▶ Your goal
With the first line below as the start and the line containing "Focus the empty L'école input field" as the end, copy every line between them exactly, ends included.

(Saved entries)
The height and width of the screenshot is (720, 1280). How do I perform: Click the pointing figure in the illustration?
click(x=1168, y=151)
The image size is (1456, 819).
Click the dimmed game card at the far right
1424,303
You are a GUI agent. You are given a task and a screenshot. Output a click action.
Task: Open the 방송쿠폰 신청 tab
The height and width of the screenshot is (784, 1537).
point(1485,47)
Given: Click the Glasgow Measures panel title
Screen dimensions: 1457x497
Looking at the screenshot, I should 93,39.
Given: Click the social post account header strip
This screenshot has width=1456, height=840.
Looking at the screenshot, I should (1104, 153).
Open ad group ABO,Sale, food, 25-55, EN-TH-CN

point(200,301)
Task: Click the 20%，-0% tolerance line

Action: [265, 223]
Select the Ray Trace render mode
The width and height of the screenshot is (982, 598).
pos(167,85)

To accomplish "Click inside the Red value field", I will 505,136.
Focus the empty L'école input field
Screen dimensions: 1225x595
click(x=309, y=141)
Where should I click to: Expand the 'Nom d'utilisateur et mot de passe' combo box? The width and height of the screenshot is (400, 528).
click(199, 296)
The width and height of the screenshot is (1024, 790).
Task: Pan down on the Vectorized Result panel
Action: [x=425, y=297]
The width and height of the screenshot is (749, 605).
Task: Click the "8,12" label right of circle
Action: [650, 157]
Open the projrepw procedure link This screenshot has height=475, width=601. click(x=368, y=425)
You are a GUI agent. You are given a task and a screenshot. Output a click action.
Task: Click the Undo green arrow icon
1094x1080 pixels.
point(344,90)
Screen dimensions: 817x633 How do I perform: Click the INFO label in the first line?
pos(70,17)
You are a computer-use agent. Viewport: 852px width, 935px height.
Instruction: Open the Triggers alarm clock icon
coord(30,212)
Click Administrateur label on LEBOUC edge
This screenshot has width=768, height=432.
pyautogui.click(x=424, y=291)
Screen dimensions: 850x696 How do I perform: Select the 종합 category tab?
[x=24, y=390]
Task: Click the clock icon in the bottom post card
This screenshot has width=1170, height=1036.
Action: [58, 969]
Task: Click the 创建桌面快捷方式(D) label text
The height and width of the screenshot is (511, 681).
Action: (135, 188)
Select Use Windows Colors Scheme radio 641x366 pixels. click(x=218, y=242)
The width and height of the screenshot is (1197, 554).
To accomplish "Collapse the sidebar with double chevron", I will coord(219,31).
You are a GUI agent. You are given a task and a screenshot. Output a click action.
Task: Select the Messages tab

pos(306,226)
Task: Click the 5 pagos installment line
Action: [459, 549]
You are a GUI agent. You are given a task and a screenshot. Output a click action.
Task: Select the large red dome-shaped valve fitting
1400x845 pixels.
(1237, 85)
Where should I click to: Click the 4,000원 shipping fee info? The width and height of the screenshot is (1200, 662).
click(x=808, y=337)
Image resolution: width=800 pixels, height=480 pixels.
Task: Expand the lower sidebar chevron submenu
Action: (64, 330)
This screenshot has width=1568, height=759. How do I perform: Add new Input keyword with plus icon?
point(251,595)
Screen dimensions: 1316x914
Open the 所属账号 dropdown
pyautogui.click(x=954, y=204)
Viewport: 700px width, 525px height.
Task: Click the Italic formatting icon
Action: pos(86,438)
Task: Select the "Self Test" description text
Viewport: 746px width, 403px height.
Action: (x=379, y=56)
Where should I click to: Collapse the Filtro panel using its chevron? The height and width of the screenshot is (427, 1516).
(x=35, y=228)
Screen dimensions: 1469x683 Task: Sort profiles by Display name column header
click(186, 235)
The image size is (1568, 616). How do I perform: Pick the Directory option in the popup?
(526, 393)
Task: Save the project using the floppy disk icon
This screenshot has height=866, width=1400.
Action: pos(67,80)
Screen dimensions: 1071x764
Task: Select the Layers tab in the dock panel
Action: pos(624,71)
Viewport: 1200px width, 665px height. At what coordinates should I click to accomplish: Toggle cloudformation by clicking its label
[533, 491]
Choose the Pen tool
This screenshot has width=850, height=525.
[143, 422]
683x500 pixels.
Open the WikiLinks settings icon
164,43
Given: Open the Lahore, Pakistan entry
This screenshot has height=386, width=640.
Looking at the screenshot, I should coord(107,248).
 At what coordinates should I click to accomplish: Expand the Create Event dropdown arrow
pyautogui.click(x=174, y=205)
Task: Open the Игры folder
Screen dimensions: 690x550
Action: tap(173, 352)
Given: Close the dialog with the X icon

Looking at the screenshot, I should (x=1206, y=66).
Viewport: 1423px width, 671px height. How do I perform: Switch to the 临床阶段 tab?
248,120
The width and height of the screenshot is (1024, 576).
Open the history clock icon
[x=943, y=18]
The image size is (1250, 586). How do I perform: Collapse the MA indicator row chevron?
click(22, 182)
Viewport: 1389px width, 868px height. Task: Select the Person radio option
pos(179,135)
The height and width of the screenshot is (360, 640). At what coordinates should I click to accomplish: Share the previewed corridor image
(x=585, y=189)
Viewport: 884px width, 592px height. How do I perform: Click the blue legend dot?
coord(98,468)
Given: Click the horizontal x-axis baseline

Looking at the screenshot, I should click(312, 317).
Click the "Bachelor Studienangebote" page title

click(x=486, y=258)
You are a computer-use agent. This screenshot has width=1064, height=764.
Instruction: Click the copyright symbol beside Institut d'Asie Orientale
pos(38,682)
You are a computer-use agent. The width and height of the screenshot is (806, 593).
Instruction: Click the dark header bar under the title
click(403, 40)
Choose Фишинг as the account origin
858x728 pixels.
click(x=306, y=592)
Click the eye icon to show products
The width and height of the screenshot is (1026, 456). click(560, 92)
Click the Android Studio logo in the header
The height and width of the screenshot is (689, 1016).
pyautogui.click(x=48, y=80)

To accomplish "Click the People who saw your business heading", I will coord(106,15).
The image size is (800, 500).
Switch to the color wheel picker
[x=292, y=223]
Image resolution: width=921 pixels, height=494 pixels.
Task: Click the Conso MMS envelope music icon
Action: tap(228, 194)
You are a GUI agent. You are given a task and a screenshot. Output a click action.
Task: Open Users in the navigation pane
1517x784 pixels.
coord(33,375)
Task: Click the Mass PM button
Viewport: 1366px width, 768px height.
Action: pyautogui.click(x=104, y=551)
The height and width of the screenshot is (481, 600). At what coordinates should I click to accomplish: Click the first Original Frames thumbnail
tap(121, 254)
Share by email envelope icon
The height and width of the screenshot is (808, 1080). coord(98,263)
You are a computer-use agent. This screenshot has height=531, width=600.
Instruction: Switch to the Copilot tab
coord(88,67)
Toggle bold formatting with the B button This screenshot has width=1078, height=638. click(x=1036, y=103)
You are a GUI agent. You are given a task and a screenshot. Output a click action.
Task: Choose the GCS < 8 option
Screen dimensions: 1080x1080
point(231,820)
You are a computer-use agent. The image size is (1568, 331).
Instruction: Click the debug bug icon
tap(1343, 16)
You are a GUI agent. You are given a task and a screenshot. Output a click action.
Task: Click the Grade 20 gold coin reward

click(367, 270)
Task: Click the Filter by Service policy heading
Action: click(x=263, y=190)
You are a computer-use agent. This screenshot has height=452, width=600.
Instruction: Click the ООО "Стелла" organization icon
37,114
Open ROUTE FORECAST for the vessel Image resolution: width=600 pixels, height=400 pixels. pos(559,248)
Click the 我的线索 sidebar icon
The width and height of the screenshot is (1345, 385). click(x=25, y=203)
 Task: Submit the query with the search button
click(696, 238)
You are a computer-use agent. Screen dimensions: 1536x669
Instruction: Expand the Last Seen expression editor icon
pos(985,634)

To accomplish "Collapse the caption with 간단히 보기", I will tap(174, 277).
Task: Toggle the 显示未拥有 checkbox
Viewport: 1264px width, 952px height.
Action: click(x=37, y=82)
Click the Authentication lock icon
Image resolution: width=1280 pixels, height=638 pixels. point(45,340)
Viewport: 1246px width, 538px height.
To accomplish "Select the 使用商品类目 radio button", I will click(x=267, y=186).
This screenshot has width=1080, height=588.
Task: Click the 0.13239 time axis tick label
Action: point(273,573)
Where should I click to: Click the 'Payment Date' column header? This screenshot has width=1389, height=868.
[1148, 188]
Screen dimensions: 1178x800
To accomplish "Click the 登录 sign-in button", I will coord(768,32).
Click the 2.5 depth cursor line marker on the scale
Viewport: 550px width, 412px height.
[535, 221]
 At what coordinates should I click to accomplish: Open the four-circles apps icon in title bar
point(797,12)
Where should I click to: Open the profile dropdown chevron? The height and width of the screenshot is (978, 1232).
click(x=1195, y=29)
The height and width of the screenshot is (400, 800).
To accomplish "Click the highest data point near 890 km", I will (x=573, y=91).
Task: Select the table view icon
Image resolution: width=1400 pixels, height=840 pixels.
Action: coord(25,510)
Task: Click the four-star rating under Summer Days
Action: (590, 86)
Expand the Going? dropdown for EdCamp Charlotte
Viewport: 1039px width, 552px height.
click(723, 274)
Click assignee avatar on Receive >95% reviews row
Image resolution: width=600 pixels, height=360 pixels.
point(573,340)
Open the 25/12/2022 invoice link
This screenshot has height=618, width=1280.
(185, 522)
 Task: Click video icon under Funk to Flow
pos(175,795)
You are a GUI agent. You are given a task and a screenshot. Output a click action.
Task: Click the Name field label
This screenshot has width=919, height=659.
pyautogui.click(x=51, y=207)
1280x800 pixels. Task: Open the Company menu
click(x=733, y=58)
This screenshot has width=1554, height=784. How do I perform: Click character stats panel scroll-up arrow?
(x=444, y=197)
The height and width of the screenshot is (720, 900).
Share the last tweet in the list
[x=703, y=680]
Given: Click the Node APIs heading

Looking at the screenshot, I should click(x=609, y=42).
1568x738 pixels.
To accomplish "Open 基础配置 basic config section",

▶ Answer to this problem
The height and width of the screenshot is (720, 1280). How do I perform: Click the pointing figure in the illustration?
click(x=1168, y=151)
The image size is (1456, 819).
Click the dimmed game card at the far right
1424,303
You are a GUI agent. You are given a task and a screenshot. Output a click action.
Task: Open the 방송쿠폰 신청 tab
The height and width of the screenshot is (784, 1537).
point(1485,47)
Given: Click the Glasgow Measures panel title
Screen dimensions: 1457x497
Looking at the screenshot, I should 93,39.
Given: Click the social post account header strip
This screenshot has width=1456, height=840.
Looking at the screenshot, I should (1104, 153).
Open ad group ABO,Sale, food, 25-55, EN-TH-CN

point(200,301)
Task: Click the 20%，-0% tolerance line

Action: [265, 223]
Select the Ray Trace render mode
The width and height of the screenshot is (982, 598).
pos(167,85)

To accomplish "Click inside the Red value field", I will 505,136.
Focus the empty L'école input field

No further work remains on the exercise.